A guide document of the work to be developed can be consulted on the virtual campus of the subject. 
During the course the student will be guided on the work methodology and the problems that will be solved.
 

The evaluation is carried out throughout the course, partly in groups and partly individually.

1. Evaluation theory and classroom practices:

In this part, the scientific-technical knowledge of the subject achieved by the student is evaluated individually, 
as well as their capacity for analysis and synthesis, and critical reasoning.

The evaluation of the theoretical contents and part of the practical part of the subject is carried out 
by means of 2 written tests that are carried out throughout the course, one in the middle of the semester, 
and another at the end of the course.

The contents will be eliminatory (the second test does not include the contents of the first).

They will average from a 2.5 mark of each partial. Each of these evaluation activities of the subject 
represent a percentage with respect to the global grade of 70% (35% first part and 35% second part).

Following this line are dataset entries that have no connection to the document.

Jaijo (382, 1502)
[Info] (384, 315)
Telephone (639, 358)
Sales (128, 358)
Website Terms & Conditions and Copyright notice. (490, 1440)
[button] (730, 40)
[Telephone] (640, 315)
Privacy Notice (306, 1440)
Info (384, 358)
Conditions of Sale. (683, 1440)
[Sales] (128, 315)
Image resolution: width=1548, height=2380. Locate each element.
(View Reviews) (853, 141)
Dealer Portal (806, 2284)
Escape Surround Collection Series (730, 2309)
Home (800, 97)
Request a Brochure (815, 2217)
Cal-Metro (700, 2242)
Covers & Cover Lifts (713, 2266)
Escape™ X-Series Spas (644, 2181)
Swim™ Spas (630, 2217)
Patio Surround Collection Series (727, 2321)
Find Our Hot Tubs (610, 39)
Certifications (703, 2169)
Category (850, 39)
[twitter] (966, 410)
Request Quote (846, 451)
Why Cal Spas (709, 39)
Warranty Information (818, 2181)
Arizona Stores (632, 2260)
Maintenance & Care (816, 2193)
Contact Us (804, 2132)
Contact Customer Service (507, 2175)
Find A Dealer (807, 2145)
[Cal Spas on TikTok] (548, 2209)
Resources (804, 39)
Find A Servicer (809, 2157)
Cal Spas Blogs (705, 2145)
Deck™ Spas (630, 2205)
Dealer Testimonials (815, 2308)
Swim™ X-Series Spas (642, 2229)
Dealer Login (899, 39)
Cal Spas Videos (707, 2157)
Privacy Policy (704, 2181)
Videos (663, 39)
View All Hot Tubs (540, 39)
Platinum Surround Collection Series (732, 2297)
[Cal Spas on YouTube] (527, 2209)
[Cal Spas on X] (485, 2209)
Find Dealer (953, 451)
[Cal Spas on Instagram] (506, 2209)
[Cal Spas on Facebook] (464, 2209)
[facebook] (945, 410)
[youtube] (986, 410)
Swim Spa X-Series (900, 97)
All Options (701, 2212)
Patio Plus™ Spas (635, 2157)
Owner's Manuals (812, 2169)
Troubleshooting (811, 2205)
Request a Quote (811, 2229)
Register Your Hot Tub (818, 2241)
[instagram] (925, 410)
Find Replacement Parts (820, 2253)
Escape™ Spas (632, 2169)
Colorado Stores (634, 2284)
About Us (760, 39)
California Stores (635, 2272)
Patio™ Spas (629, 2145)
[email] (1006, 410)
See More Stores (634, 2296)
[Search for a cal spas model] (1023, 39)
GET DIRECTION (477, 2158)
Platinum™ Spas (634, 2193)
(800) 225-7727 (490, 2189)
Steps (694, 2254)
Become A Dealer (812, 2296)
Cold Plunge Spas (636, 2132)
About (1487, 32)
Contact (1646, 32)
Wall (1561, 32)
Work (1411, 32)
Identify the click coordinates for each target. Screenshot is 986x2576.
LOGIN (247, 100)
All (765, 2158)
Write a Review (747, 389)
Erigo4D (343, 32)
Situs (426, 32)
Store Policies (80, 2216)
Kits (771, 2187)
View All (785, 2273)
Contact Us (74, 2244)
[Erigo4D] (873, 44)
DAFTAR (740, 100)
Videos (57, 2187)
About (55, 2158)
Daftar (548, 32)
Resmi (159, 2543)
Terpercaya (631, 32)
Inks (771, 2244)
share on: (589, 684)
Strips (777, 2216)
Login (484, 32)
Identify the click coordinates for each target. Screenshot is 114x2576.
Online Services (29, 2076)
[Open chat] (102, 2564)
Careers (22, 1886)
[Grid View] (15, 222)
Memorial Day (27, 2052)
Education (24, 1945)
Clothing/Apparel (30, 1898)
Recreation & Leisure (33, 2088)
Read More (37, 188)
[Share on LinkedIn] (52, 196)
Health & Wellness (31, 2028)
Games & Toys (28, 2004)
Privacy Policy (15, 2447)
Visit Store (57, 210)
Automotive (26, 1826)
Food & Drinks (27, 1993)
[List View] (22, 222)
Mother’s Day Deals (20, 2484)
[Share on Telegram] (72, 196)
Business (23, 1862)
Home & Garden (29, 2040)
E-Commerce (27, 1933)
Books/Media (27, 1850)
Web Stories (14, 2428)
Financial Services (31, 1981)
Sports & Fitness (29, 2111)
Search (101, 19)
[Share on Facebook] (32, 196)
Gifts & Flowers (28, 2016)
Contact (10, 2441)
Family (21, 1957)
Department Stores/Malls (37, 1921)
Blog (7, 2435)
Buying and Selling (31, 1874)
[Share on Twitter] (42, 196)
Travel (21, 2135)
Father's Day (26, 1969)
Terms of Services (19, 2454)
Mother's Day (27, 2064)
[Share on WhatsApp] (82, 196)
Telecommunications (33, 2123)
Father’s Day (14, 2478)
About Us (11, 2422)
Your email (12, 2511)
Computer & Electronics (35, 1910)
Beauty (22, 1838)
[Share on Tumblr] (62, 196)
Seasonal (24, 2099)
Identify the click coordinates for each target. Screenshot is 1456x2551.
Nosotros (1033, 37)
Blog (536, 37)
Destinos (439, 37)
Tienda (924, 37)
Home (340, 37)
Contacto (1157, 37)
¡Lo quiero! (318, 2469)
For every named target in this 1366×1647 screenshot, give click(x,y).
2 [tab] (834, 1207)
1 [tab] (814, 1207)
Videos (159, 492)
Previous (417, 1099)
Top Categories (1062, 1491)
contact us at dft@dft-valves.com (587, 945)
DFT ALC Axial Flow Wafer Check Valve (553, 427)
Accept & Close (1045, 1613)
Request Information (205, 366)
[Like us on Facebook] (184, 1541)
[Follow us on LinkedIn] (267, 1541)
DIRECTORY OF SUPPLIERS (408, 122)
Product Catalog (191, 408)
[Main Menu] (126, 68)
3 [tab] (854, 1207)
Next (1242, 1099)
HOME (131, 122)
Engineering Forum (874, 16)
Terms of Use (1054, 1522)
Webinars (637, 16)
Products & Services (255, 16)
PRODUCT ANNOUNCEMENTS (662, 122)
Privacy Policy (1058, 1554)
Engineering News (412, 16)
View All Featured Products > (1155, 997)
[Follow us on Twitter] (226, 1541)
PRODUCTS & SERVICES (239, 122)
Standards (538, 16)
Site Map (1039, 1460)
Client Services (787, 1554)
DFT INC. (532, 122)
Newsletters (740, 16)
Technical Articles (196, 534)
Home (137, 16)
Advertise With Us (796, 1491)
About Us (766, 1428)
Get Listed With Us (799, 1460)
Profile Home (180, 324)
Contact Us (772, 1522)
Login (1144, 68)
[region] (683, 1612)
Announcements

30% of the grade will come from the presentation of individual and / or group work, either from 
theoretical subjects and / or from field trips.

2. Evaluation field trips:

The concepts explained in the field will be very present in the written tests. Both regarding the exit 
in the stream of the UAB campus and the camps in the Tremp basin.

3. Recovery notes improvement:

To be able to attend the recovery, the student has had to have previously been evaluated from 
continuous evaluation activities that are equivalent to 2/3 of the final grade.

The possibility of improving the final global grade is considered, therefore the grades obtained 
in the partial grades are invalidated.